Dear Queenie,
I’ve been dating a guy I really like, except that he doesn’t seem to know how to kiss.
Queenie, how can I teach him to do better, or should I just give up on him?—Sleeping princess
Dear Princess,
Do not tell him he is doing anything wrong. Just tell him – tactfully, please – what you would like him to do, and hope he will pay attention to what you say.
Dear Queenie,
I broke up with my boyfriend a while back but now I know it was a big mistake and I really want him back.
Queenie, how can I get him to give me another chance?—Sad ex-girlfriend
Dear Ex,
You can tell him you know now that you made a big mistake and beg him to try again, but if he is not willing to do so, you will have to let him go. Nothing is quite as unattractive as desperate unrequited love.
Dear Queenie,
My boyfriend is at university in the States, but we talk on the phone several times a day and travel to be together as often as we can.
The last time we were together he told me loves me, but he’s been dating other women and having sex with them, and he hardly spent any time with me.
I told him I couldn’t go on like that and things were over between us, but he still calls and says he loves me.
Queenie, should I give him another chance or tell him to leave me alone?—Heartbroken
Dear Heartbroken,
Your (ex-)boyfriend wants to have his cake (you) and eat it too (a lot of other women).
Do not let him make you feel like second choice. Tell him he can “eat all the cake” he wants and to let you get on with your life in peace, meaning without him. You can find a lot better “significant other” than this philanderer.
Dear Queenie,
My husband travels a lot on business and very often he has friends from high school or college, both men and women, in the places he goes and he gets together with them for dinner.

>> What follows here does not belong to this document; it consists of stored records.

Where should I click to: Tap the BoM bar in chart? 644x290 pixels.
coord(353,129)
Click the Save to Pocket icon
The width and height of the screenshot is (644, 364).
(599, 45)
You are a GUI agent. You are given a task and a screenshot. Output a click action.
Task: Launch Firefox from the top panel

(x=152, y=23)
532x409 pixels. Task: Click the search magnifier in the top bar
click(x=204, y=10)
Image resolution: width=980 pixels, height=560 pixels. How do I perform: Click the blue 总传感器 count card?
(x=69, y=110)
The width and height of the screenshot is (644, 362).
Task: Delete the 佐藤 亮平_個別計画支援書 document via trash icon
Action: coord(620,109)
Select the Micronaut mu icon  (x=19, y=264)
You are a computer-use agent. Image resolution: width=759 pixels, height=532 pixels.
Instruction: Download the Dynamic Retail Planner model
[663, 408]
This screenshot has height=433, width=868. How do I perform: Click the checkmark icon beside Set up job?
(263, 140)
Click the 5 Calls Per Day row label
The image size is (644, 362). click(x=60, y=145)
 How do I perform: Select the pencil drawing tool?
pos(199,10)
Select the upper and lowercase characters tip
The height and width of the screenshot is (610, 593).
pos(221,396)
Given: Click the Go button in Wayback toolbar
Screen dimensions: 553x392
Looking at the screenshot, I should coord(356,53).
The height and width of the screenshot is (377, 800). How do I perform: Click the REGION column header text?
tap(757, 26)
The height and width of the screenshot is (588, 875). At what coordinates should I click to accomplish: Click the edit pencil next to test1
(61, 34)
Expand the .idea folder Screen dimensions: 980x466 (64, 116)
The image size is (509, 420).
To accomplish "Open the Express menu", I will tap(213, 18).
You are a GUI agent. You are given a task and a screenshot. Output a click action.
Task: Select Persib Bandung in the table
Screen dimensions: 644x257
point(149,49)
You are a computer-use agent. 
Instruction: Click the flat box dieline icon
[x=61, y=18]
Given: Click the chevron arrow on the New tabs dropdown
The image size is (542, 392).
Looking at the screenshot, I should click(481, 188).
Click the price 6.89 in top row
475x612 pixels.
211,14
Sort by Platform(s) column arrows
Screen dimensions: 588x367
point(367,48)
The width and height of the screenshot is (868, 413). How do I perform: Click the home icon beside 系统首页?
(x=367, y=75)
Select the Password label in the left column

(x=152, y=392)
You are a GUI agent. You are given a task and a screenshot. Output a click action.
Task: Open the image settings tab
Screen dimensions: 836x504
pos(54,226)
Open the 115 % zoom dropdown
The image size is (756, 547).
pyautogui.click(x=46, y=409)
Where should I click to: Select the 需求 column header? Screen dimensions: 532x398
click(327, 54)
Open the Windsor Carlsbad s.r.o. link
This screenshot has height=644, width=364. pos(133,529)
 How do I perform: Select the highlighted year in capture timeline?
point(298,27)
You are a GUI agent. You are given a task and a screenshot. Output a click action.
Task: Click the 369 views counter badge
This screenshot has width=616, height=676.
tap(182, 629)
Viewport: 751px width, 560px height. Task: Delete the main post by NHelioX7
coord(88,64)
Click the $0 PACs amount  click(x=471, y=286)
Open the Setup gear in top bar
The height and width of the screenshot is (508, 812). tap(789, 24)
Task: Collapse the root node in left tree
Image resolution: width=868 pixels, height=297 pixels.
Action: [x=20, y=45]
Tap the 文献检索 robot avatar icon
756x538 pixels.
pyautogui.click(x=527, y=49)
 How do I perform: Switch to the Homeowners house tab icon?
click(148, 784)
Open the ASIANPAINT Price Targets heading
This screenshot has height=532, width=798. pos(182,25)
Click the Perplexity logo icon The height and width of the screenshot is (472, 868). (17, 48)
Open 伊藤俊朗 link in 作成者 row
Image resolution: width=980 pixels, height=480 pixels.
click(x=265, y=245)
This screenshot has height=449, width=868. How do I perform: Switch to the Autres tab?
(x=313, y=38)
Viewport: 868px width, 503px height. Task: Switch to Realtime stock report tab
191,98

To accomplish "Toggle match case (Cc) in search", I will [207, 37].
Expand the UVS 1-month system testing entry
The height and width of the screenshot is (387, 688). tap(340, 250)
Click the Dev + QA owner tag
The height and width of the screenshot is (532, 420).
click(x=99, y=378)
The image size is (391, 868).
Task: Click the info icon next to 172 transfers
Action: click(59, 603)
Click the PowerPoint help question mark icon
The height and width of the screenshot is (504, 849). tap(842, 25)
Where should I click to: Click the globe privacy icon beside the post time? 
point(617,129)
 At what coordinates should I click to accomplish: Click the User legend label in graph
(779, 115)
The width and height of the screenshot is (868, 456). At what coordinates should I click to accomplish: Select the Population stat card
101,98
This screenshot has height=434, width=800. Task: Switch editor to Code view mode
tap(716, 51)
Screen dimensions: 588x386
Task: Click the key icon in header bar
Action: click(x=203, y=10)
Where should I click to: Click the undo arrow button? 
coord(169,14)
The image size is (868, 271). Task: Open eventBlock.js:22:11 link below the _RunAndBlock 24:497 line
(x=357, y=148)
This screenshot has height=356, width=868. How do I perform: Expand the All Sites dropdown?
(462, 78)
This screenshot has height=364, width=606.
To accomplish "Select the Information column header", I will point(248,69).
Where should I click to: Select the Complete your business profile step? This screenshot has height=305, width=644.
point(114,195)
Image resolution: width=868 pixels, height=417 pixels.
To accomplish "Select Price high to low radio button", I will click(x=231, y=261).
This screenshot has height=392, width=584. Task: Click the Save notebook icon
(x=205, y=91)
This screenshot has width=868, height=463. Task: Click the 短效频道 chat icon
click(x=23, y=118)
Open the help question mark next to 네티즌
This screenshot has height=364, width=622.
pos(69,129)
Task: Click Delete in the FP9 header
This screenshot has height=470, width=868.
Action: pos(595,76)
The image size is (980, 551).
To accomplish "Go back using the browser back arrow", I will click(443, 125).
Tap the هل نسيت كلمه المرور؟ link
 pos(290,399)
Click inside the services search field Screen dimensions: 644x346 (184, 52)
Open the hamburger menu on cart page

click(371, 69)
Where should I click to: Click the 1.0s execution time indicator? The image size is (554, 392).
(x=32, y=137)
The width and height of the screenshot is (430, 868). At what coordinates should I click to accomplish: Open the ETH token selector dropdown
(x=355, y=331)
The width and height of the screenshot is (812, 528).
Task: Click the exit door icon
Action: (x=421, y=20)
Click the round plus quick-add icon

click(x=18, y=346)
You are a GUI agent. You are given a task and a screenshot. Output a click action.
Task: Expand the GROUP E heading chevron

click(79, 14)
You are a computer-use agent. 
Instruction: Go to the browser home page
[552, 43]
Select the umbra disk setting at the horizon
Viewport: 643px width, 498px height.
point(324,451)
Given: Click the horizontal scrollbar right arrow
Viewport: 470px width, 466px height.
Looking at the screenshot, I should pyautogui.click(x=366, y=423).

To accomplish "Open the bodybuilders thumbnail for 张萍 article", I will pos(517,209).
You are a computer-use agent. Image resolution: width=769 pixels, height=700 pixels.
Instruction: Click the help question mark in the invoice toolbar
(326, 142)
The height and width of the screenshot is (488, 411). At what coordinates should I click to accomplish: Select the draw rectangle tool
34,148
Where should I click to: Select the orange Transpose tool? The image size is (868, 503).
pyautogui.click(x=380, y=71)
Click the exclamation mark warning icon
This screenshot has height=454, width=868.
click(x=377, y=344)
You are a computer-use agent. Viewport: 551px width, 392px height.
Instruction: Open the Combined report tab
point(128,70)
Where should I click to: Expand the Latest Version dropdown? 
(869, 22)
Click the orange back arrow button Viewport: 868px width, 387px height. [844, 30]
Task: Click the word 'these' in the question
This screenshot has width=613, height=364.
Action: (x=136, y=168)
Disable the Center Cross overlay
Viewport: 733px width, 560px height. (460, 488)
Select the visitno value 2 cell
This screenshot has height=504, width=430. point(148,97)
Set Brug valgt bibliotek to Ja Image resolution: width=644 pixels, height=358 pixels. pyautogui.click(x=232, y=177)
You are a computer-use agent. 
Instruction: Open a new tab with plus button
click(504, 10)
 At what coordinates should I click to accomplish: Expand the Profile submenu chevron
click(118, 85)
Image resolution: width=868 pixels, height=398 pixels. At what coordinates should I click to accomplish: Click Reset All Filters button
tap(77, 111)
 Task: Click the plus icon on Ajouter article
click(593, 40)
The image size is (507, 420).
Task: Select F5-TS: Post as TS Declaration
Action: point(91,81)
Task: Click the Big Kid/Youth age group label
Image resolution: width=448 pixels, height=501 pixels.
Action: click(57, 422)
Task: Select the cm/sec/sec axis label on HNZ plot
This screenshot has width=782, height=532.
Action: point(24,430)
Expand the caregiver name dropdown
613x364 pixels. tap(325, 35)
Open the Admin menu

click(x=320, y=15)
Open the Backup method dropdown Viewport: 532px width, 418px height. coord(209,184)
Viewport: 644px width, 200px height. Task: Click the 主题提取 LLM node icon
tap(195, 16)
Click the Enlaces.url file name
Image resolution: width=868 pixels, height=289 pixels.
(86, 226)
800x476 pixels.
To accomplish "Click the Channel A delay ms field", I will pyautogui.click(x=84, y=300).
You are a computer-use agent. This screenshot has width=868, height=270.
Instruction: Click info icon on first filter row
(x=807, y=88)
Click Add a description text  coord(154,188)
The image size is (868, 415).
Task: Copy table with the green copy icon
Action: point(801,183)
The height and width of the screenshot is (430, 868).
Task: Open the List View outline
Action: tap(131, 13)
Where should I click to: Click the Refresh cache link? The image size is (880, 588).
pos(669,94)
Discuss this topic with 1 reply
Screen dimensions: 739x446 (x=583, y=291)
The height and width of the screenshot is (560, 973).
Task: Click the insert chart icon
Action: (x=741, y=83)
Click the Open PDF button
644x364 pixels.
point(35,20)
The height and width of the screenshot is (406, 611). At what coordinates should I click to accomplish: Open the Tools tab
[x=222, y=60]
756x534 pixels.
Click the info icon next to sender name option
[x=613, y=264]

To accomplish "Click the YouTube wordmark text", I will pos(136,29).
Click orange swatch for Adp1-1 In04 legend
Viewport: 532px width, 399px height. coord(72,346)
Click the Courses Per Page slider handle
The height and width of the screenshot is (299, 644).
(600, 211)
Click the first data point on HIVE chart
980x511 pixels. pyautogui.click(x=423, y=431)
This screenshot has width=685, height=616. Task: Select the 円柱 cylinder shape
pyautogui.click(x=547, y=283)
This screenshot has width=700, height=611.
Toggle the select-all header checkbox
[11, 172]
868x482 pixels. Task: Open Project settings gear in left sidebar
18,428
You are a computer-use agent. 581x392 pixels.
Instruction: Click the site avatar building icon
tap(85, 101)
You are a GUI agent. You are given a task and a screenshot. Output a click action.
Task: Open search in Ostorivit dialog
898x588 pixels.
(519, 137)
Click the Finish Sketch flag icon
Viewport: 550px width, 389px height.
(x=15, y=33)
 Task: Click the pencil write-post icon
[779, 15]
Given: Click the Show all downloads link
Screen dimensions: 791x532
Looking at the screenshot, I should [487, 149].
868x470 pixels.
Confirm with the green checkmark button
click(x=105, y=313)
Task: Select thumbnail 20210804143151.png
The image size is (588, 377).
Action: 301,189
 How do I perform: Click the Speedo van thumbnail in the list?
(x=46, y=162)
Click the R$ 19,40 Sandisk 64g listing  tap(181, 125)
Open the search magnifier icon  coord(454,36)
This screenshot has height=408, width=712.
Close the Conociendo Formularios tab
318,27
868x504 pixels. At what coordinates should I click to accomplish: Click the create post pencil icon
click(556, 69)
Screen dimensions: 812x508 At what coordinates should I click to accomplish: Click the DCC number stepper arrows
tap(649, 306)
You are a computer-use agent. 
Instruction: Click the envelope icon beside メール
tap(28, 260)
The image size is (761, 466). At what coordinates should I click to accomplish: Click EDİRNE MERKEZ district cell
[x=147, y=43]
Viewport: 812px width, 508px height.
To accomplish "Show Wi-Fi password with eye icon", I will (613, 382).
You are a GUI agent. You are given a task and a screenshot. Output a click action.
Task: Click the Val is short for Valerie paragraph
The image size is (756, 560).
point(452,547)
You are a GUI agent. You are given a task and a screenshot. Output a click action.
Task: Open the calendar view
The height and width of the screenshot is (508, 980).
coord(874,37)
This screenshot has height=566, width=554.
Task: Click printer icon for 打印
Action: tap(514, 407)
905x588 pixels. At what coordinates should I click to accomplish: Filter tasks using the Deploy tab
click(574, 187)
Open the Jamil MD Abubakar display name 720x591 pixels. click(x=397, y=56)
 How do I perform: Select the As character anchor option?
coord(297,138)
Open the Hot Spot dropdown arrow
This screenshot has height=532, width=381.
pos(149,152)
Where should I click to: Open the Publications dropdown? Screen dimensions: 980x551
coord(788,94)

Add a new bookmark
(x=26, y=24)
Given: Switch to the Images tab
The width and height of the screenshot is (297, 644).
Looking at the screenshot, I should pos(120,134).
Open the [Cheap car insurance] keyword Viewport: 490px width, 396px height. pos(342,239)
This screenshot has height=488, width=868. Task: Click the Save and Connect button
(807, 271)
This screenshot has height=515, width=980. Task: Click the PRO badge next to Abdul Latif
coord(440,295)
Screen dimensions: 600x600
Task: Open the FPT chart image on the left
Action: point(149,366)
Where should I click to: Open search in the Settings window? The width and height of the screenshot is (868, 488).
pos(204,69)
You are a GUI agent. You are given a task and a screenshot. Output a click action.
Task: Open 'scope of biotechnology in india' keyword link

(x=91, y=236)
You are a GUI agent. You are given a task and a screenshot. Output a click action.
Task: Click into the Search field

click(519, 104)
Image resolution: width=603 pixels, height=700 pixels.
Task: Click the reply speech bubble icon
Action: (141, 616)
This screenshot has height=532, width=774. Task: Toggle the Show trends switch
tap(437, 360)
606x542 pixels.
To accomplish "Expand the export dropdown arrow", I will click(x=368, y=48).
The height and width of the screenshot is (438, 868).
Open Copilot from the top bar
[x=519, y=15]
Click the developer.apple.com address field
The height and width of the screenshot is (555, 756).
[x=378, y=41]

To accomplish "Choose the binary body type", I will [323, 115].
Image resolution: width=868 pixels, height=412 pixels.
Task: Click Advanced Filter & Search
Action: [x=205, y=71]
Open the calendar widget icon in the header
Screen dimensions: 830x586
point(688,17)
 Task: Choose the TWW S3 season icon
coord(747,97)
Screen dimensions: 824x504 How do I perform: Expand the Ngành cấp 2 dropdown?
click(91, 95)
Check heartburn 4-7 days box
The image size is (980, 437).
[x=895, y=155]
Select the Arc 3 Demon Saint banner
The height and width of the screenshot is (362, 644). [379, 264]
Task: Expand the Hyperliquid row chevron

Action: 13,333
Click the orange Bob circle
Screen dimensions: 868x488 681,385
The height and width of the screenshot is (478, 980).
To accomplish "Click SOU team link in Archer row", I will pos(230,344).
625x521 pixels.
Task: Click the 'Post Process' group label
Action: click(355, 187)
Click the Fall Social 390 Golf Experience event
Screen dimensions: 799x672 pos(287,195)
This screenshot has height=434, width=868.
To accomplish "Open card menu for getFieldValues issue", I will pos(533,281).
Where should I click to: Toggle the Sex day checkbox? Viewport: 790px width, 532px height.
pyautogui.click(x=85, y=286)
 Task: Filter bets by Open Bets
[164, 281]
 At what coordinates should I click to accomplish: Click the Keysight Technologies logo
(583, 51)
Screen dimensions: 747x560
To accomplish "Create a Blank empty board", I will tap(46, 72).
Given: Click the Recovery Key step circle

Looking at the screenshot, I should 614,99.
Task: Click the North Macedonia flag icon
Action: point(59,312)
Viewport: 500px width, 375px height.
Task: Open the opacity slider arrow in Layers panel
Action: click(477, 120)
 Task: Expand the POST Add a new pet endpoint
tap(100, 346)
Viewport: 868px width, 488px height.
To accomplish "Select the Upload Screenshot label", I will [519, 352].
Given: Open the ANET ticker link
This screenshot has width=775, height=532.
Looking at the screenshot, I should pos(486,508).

I have no problem with them going out together in a group, but sometimes it’s just him and a single (unmarried or divorced) woman and I don’t think that’s a good idea.
Queenie, should I be worried about this?—Concerned wife
Dear Wife,
Has your husband ever given you any reason not to trust him? If he has not, do not dream up trouble where there probably is none.
On the other hand, if he has “strayed” in the past …
Dear Queenie,
My husband and I try to avoid processed foods, especially candy and junk food, and we consult our doctor or paediatrician about our children’s diet and any medicines and nutritional supplements, but my parents constantly scold us for depriving our children of sweets and other treats and giving them “dangerous medicine.”
Queenie, how do we convince them we are doing the right thing?—Careful parents
Dear Parents,
You probably cannot convince them to agree with your choices, but you may be able to stop their criticism by referring them to your doctor/paediatrician.